96 Patienten zu viel

METHADONVERGABE Die Anwohner streiten heftig gegen Drogensubstitution am Dobben. Rechtlich ist an der Praxis nichts auszusetzen, die Polizei sieht die Lage entspannt

Eine Arztpraxis, die Methadon abgibt, ist „unzumutbar“ im Rembertiviertel, sagt die Bürgerinitiative

VON JAN ZIER

Die Kontrahenten sind unversöhnlich. Und auch die PolitikerInnen im Beirat Mitte, selbst der Vermittler und Ortsamtsleiter Robert Bücking konnten daran am Montagabend wenig ändern.

Da sind auf der einen Seite die AnwohnerInnen im Rembertiquartier. Sie wollen „auf gar keinen Fall“, dass in ihrem Viertel, Am Dobben / Ecke Fedelhören Methadon ausgegeben wird. Und das ist auf der anderen Seite der Arzt John Koc, der seit Jahresbeginn genau das macht, gemeinsam mit einer Kollegin. 96 drogenkranke PatientInnen werden hier substituiert, in einer Praxis, die zuletzt Gaststätte war.

Wolfgang Budde von der „Initiative Rembertiviertel“ findet das „unzumutbar“. Das Quartier sei „überfordert“ – die Belastungen schon durch Discomeile, die Straffälligenhilfe Hoppenbank und das nahe „Hell’s Angels“-Lokal „erheblich“. Außerdem würden in der Gegend „reichlich“ illegale Drogen gespritzt und gedealt, sagt Budde. Für ihn ist klar: Die Praxis „muss so schnell wie möglich weg“.

Doch so einfach ist das nicht: Rechtlich ist an der Wahl des Standortes nichts auszusetzen. Koc hat ihn wegen der guten Verkehrsanbindung ausgesucht, zuletzt saß er in der Schillerstraße, hinter der Disco „Stubu“. Dort wurden keine größeren Proteste laut, ebenso am Herdentorsteinweg, wo seit langem Methadon ausgegeben wird. Koc ist „überrascht“ vom Widerstand, nennt ihn einen „Sturm im Wasserglas“.

Laut Polizei ist die Kriminalitätsbelastung im kleinen Rembertiquartier „nicht so hoch“ wie die Bevölkerung annehme. Diese Entwicklung habe sich seit Eröffnung der Koc’schen Praxis auch „nicht verändert“. Lediglich eine gewisse „Vermüllung“ sei festzustellen gewesen, doch das habe sich mittlerweile gebessert.
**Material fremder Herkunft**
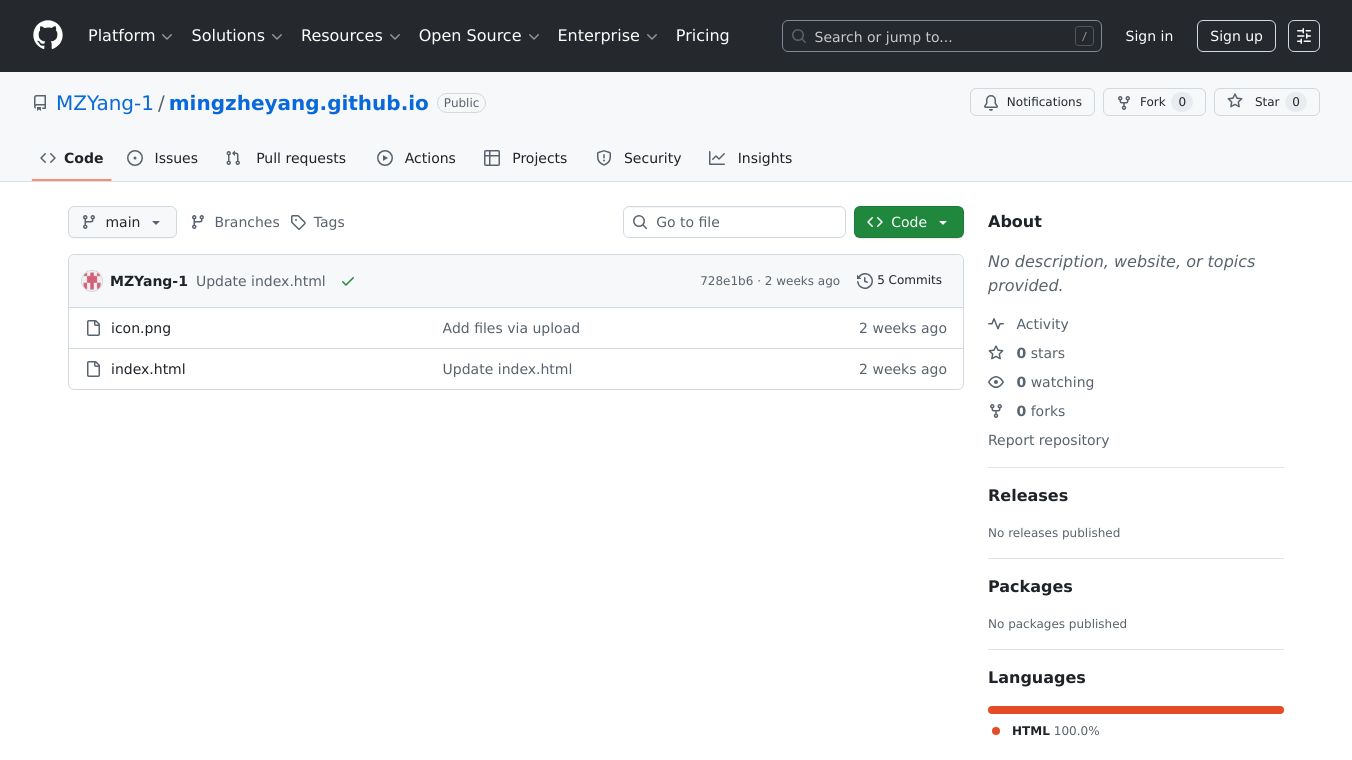The height and width of the screenshot is (760, 1352).
Task: Click the GitHub logo icon
Action: [x=48, y=36]
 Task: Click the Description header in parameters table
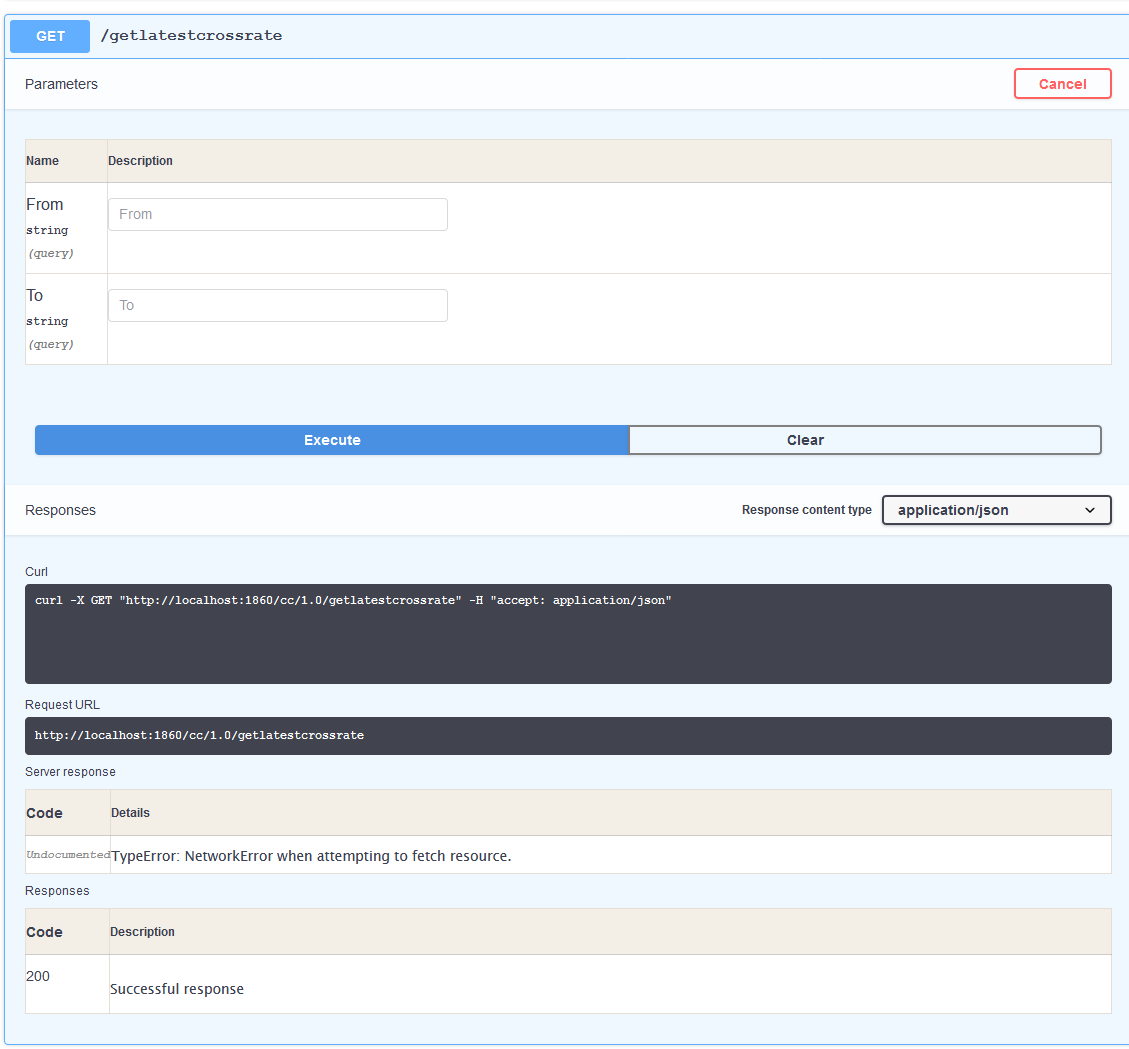[x=140, y=161]
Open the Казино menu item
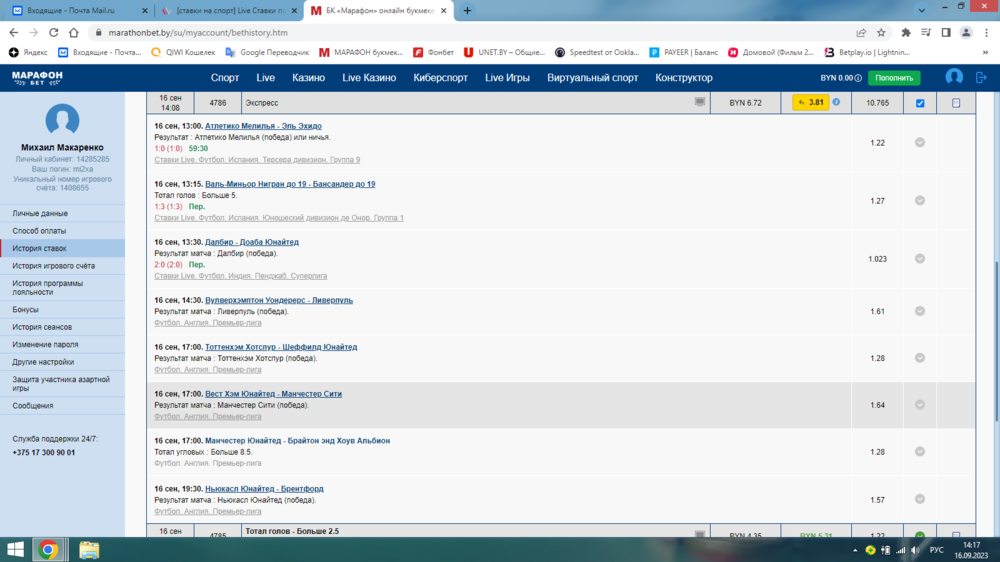 pyautogui.click(x=308, y=78)
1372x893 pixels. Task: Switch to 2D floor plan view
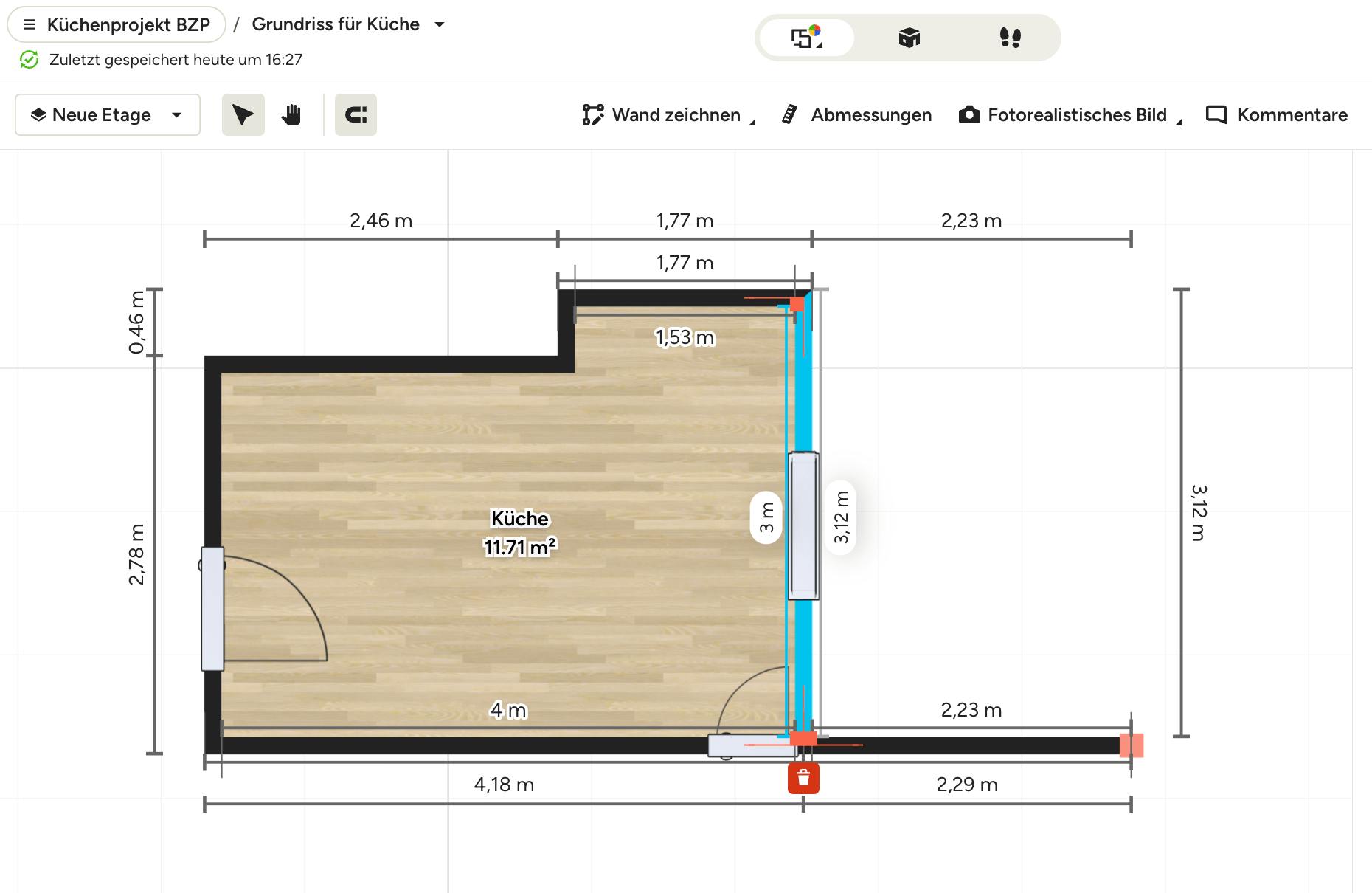806,38
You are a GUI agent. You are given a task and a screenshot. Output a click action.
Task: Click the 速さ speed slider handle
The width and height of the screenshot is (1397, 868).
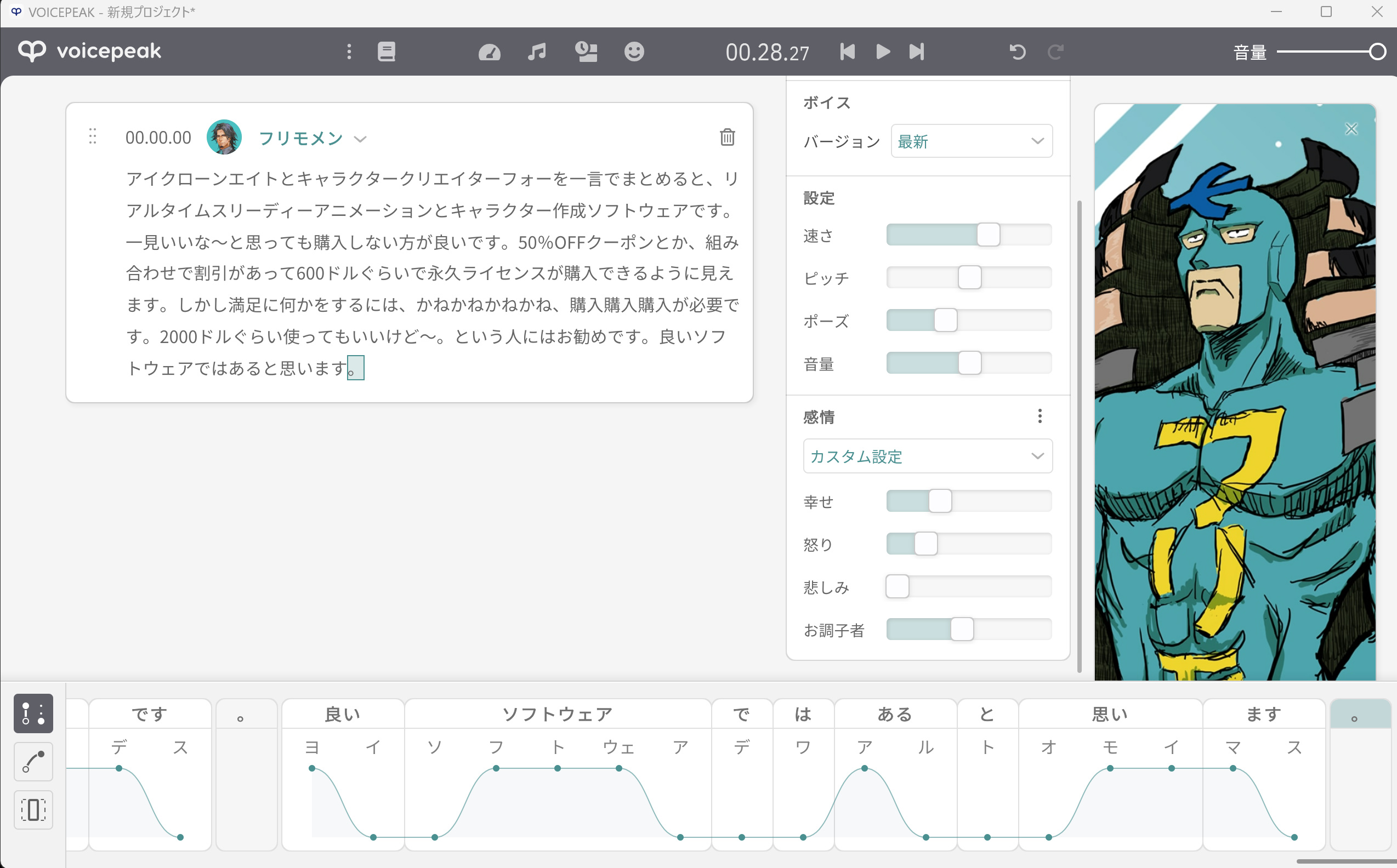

Gerade die „ausstiegsorientierten“ Substituierten dürften „nicht stigmatisiert“ und mit Junkies „in einen Topf geworfen“ werden, sagt Alfred Liebig von der ambulanten Drogenhilfe. Man könne Substituierte auch nicht einfach „außer Reichweite bringen“. Bremen zählt über 4.000 Schwerstabhängige, gut 1.400 werden substituiert. Dafür gibt es 62 ÄrztInnen, die jeweils maximal 50 Menschen substituieren dürfen, bei Gemeinschaftspraxen ist die Gesamtzahl variabel.

„Die Qualität der Behandlung ist dort besser, wo viele PatientInnen behandelt werden“, sagt Silke-Marie Stroth aus dem Gesundheitsressort. Der Protest aus der Bevölkerung aber auch: Nicht nur im Rembertiviertel, auch in Bremen-Burg gibt es eine Bürgerinitiative. Dort werden mehr als 200 Drogenkranke an einem Ort betreut – selbst Bürgermeister Jens Böhrnsen sprach sich gegen eine „Großvergabestelle“ aus. In Burg bestehe „Handlungsbedarf“, so Böhrnsen. Doch den Behörden seien die Hände gebunden.

Die Politik könne nicht dafür sorgen, dass eine Praxis wie die von Koc geschlossen oder verlegt werde, sagt auch der grüne Bürgerschaftsabgeordnete Mustafa Öztürk. Wie der Beirat, so will auch Öztürk die Zahl der Substituierten je Praxis „deckeln“. Der Bürgerinitiative ist das zu wenig.

Der Beirat Mitte plädiert für „gegenseitige Verständigung“ – fordert aber zugleich die Gesundheitsverwaltung auf, „bessere Standorte zu suchen“. Eine Verlegung käme nur in Frage, wenn Koc das auch will. Der sieht dafür aber trotz persönlicher Anfeindungen bislang keinen Anlass.